As you may be aware, a few weeks ago I attended the IAPS Heads’ Conference where I was fortunate enough to attend talks and seminars on a range of topical subjects, led by some excellent speakers. I am sure you will not be surprised to hear that mental well-being was a topic discussed several times during the course of the conference. It is a well-documented fact that more and more young people are grappling with anxiety-related disorders as well as mental ill health and the associated behaviour disorders.
Ensuring our children feel safe, happy and comfortable in their own skin has always been our number one priority at SVPS and we aim to act fast if we feel any of our pupils need support with this. However, I thought you might be interested to hear about clinical psychologist Dr Nihara Krause’s talk that focused on the seven critical factors needed to impact positively on the mental health of our children.
The first factor relates to curiosity and embedding a culture of curiosity, encouraging children to ask, ‘What if?’ and to use their imagination and to play. We aim to do this throughout the School. This week, a team of teachers has been planning the Curiosity Club day that will take place later this term, when pupils of all ages will have the opportunity to question, explore and use their imagination during an enriching day of workshops.
Factor two is the need for self-regulation; children learn to wait or to ‘be slow’. Dr Krause reminded us that self-regulation is a complex concept, for it is not the same as self-control. Indeed, self-regulation is a psychological concept and one that requires us to ask, ‘How do I change my thoughts and behaviours?’ Nowadays, instant gratification is something we have all come to expect but learning to self-regulate is well worth getting to grips with. It is healthy to have to wait and to not have our desires met immediately. I am sure many of us will be familiar with the similar dilemma, ‘I really want to finish my game but I have to complete my homework.’
Pupils need to develop healthy social skills and this was Dr Krause’s third point. These skills include learning how to interact as well as learning how to negotiate conflict. The truth is, our children’s lives will not be as trouble-free and perfect as we might like them to be. As adults, we know our journey through life will include bumps and learning how to deal with these is just as important for children as it is for adults. Indeed, our children need to know these setbacks are to be expected and they are equipped to bounce back from them.

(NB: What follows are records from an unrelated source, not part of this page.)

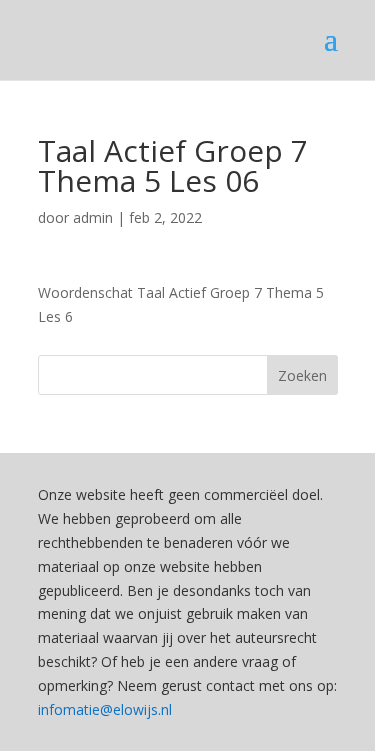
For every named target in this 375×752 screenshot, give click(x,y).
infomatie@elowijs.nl (105, 709)
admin (93, 217)
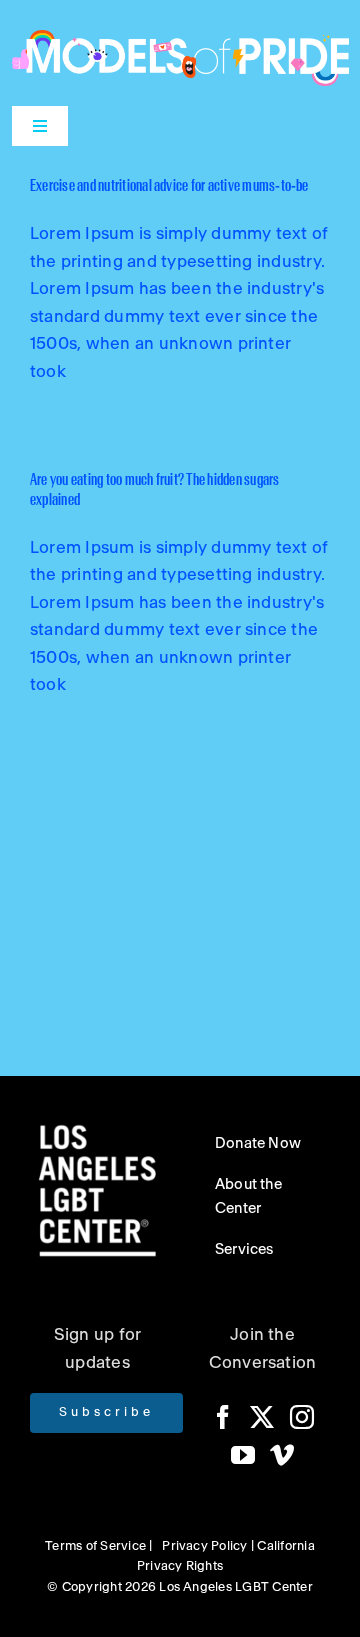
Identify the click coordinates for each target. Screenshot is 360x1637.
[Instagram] (302, 1417)
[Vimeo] (282, 1455)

Dr Krause believes embedding these first three areas in our children before they reach the ages of five years old is fundamental.
The next two factors can be described as, ‘I am’ and ‘I can’. The parents and children who heard James Shone earlier this term would remember that he, also, talked about ‘I am and I can’ in his deeply moving and powerful talks. Much of what he said was reiterated by Dr Krause. ‘I am’ refers to learning about yourself. This includes the formation of self-concept and self-esteem, knowing who you are and how you relate to others. ‘I can’ is to do with learning and, as Dr Krause put it, ‘Failing Forward’; I cannot do this ‘as yet’. You will be well aware that ‘yet’ is now a key word in the Sutton Valence parlance as we embed a Growth Mindset and Dr Krause felt this was essential in helping children to develop from their mistakes.
Factor six is concerned with helping children to understand their emotions and to develop strategies to deal with them. When we cannot go over it and we cannot go under it, we go ‘through it’!
Finally, the seventh factor is the need to help children to ‘stay real’. Dr Krause spoke passionately about managing children’s expectations for children need to learn how to face what is happening to them.
Dr Krause’s words really chimed with me and with our School ethos and values. I hope you find this summary helpful, too, as we continue to work together to help our children to learn to take risks and bounce back from adversity so that they can rise even higher in the future.
I would like to wish the whole SVPS community a most enjoyable and restful half term break.